Why NFS writes to ZFS are sometimes (or often) slow
It's a relatively well known issue that writing lots of small files over NFS to a ZFS filesystem is slow, but I was surprised to discover that it had a significant slowdown even when doing large bulk streaming writes to single files. Discovering this got me curious enough to dig into things.
Like most recent filesystems, ZFS is a journaled, using what the ZFS people call the ZIL (ZFS Intent Log). Also like other journaled filesystems, ZFS has the fsync problem.

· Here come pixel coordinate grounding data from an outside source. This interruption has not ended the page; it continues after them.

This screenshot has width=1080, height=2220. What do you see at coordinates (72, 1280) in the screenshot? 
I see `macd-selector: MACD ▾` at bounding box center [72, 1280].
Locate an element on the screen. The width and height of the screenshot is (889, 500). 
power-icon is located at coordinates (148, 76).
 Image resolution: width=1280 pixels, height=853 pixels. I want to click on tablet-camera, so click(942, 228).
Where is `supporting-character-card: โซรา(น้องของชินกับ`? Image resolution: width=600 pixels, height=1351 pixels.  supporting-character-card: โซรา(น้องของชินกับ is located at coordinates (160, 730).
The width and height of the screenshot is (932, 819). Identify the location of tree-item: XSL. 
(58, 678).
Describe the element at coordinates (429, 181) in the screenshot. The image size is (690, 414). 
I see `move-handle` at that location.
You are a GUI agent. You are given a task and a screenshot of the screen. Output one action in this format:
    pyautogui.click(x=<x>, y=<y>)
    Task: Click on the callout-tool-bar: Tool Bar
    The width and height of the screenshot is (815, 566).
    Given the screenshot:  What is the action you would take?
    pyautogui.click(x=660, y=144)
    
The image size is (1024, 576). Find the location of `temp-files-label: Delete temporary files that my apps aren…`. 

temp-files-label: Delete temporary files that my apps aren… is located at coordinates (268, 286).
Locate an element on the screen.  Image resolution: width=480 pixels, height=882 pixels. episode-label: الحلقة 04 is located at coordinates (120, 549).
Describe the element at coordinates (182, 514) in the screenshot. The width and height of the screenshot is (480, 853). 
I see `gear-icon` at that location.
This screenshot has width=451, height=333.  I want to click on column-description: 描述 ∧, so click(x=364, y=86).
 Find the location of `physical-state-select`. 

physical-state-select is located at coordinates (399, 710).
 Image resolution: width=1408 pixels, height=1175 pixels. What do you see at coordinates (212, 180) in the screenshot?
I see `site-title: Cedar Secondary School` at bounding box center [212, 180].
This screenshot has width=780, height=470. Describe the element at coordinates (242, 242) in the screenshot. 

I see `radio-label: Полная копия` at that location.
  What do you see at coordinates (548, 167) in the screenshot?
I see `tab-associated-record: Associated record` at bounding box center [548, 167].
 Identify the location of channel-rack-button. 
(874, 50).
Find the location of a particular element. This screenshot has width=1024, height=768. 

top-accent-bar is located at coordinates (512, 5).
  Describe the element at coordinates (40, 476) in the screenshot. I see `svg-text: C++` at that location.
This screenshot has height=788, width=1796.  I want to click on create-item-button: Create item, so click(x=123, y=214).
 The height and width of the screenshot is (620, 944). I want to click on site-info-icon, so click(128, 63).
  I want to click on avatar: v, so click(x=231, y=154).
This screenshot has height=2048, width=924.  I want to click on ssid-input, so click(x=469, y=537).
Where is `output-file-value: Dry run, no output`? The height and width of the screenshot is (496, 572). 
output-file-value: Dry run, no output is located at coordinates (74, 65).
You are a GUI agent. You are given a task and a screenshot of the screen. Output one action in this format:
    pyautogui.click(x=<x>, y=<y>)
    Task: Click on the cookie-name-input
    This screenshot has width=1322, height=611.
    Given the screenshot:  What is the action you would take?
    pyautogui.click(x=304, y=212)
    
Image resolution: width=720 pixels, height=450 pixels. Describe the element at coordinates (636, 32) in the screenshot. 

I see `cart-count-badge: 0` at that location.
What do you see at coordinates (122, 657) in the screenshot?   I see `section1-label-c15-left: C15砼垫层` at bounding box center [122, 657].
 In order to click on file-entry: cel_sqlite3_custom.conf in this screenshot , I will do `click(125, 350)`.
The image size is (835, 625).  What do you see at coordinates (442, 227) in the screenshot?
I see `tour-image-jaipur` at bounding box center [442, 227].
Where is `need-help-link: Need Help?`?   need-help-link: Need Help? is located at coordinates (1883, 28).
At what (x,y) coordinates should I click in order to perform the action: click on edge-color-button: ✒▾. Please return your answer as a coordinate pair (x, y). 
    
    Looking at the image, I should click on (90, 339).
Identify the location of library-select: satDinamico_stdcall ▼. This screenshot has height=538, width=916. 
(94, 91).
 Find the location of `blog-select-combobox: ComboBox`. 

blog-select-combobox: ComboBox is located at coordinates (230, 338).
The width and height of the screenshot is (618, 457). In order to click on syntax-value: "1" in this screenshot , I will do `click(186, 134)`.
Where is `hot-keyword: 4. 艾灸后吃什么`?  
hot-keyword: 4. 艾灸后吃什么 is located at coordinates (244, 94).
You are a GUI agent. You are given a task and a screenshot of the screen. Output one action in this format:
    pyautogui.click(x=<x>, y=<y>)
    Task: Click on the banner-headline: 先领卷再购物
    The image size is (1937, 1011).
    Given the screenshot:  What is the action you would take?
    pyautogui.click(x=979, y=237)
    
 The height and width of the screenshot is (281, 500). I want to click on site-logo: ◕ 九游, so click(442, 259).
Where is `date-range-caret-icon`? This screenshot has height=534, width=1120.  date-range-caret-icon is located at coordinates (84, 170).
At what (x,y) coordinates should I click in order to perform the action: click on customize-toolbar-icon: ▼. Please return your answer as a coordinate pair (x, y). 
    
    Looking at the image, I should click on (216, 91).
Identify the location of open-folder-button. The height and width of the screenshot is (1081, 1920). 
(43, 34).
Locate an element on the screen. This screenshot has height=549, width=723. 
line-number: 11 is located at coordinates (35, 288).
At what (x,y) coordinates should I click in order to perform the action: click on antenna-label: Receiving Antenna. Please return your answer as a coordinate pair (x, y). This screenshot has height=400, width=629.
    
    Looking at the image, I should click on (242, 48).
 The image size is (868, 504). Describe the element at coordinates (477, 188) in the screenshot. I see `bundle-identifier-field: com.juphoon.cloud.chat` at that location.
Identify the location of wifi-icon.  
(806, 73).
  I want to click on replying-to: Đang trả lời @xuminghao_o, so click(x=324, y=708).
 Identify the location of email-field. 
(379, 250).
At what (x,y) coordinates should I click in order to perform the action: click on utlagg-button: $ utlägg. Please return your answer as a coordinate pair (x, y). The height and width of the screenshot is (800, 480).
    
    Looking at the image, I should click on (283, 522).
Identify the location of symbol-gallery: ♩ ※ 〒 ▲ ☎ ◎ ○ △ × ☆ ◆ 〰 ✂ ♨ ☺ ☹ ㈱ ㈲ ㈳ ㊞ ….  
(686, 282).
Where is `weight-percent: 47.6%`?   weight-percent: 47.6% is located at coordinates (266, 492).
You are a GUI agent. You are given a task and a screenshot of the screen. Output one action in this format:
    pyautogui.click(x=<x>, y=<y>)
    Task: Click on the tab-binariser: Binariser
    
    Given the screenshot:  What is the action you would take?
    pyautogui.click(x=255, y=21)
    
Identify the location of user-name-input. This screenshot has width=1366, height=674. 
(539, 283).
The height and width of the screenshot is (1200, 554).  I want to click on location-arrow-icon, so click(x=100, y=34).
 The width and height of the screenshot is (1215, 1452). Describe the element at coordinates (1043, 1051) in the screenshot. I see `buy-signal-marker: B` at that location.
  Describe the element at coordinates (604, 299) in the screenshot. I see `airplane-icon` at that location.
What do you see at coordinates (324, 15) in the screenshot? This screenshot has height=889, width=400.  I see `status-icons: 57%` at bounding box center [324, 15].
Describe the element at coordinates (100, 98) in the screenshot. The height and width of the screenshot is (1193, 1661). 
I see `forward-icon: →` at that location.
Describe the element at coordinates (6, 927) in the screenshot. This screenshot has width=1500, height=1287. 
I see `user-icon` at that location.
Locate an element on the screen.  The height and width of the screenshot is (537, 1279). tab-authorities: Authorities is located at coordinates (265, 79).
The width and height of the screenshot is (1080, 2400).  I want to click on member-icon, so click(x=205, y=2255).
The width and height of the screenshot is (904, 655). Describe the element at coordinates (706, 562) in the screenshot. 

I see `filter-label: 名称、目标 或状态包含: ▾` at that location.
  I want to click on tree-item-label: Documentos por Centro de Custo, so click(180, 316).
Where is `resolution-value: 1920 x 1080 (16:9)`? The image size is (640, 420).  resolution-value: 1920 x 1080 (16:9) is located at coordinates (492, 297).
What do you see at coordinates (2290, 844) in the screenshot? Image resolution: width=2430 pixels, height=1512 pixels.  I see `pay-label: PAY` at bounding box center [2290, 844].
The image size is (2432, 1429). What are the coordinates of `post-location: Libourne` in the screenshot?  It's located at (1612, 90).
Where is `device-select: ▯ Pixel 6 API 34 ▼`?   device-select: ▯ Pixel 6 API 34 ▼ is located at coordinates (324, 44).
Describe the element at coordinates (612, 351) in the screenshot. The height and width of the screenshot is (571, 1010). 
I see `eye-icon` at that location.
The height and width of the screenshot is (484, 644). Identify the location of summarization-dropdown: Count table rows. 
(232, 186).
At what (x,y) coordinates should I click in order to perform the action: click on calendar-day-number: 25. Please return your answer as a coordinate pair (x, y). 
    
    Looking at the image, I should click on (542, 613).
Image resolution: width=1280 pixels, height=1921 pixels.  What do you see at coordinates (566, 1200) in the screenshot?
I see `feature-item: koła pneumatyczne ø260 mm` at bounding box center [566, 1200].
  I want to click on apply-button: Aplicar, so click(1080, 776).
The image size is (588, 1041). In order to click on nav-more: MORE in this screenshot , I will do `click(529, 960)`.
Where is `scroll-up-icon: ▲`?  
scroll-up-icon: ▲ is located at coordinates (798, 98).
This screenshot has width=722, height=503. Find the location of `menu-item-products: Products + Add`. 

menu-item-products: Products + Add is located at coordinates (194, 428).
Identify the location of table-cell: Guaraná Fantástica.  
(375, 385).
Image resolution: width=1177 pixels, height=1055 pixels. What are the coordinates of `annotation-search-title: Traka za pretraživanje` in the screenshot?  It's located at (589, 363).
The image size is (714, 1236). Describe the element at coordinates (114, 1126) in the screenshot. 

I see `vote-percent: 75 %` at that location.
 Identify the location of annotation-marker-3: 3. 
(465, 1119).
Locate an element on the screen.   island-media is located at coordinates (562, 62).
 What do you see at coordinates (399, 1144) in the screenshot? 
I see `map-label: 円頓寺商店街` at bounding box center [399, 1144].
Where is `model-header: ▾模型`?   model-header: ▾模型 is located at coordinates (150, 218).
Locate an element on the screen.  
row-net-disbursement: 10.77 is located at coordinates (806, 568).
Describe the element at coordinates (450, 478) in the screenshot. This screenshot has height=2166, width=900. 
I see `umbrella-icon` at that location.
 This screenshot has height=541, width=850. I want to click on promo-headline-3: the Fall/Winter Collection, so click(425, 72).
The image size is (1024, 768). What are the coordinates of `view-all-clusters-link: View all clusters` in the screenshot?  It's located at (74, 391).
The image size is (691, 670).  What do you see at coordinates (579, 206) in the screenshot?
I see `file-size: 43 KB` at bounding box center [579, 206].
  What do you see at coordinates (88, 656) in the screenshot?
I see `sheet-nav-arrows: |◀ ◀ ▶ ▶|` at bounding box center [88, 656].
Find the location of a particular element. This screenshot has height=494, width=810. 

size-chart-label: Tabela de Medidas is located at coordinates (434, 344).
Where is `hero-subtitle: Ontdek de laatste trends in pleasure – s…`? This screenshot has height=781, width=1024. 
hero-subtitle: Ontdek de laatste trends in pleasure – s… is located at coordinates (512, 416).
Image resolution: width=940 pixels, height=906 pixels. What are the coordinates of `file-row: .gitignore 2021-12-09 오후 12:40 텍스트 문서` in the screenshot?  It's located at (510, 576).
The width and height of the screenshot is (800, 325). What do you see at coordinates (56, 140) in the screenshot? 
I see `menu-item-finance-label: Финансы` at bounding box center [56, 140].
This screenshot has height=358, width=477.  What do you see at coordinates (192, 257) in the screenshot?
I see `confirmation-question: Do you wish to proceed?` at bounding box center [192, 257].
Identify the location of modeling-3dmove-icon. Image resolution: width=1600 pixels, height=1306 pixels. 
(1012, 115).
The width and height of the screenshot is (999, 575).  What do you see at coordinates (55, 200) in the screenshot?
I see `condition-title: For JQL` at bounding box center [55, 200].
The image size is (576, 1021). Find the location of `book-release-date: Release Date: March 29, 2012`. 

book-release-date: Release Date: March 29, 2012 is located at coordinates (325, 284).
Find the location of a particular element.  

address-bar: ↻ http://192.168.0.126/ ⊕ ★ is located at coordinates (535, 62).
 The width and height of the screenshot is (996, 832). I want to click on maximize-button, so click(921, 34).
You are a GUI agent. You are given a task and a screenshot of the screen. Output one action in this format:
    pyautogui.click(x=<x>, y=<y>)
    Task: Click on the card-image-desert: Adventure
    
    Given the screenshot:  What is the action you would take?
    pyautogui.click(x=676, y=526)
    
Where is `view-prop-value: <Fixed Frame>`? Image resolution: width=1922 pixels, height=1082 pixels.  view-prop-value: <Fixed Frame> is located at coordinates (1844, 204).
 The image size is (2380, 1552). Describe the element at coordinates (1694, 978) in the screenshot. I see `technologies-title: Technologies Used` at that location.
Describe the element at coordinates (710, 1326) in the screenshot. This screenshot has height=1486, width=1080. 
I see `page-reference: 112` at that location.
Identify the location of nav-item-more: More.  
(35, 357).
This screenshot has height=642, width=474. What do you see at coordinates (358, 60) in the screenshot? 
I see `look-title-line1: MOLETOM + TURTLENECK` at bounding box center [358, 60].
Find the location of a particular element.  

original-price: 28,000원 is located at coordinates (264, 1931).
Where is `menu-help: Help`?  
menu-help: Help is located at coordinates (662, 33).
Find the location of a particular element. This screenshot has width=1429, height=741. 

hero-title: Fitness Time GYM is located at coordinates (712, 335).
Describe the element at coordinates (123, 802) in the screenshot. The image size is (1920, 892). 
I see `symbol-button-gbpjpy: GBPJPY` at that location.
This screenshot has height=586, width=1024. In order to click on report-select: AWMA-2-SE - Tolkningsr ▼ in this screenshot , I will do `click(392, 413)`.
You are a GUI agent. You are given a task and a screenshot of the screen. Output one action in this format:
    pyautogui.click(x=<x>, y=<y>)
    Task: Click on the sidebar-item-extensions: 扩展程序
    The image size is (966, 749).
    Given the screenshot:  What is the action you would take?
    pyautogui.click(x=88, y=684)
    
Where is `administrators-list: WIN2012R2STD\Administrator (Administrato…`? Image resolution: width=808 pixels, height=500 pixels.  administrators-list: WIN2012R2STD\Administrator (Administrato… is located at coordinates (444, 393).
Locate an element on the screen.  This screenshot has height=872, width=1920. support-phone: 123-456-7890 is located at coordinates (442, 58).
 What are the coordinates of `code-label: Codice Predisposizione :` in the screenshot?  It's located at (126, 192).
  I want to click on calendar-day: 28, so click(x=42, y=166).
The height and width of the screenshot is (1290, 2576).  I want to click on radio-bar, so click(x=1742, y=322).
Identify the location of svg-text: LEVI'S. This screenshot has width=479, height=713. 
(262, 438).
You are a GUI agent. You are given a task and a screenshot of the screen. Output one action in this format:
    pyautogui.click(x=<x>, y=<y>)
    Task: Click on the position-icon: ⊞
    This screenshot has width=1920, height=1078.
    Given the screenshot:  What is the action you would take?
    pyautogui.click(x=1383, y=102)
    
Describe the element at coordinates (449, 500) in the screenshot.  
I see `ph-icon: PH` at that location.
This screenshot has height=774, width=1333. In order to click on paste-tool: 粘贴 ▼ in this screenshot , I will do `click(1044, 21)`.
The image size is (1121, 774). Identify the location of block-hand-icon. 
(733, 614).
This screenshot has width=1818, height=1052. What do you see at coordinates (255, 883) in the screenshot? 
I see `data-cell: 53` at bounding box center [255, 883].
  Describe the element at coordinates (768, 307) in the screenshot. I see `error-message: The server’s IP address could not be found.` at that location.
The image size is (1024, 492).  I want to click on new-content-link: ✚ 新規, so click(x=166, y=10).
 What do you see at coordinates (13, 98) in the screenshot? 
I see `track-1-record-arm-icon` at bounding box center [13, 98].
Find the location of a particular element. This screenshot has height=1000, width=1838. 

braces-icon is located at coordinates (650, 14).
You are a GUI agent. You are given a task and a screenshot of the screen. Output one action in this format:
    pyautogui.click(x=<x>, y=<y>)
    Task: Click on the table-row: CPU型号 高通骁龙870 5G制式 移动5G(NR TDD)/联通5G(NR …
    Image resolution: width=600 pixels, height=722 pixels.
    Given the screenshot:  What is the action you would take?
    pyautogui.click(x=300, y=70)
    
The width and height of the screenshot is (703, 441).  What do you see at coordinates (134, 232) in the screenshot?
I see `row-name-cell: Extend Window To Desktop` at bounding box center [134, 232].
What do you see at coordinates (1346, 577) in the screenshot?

So where do the syncs come from?
The first version of NFS required all writes to be synchronous, with the
server not allowed to reply to them until the data was on disk, which
was soon widely acknowledged as a terrible idea for performance. NFS
v3 fixed this by allowing asynchronous writes and introducing a new
COMMIT, to force the server to flush some of your async
writes to disk. If the server can't do this, for example because it has
rebooted and lost some of your async writes, it will tell you and it's
your obligation to resend the writes.
NFS v3 COMMITs are a form of
fsync()s, and so they force ZFS to flush
the ZIL, with the resulting performance hit. One of the times that NFS
v3 clients send a COMMIT is when you
close() a file, which is why
writing lots of small files is slow on ZFS; there's an expensive sync
after every file.
What is going on with large files is the corollary of async writes and
COMMIT: if you have not COMMITed a range of writes, the server is
free to lose them. Which means that you must be able to resend those
writes, and thus have to keep the data sitting around in your writeback
cache until you get a positive reply to your COMMIT. Thus, every so
often the client has to send a COMMIT to the NFS server so that it can
free up some of its writeback cache.
(Indeed, this is what I see when looking at NFS server stats; there are several hundred COMMITs over the course of writing a 10 GB file.)
All of this says nothing about whether the NFS write slowdown actually matters to you; that's something that depends on your usage patterns and what sort of performance you need. The performance I've measured in our test environment, while not stellar, is probably good enough for us.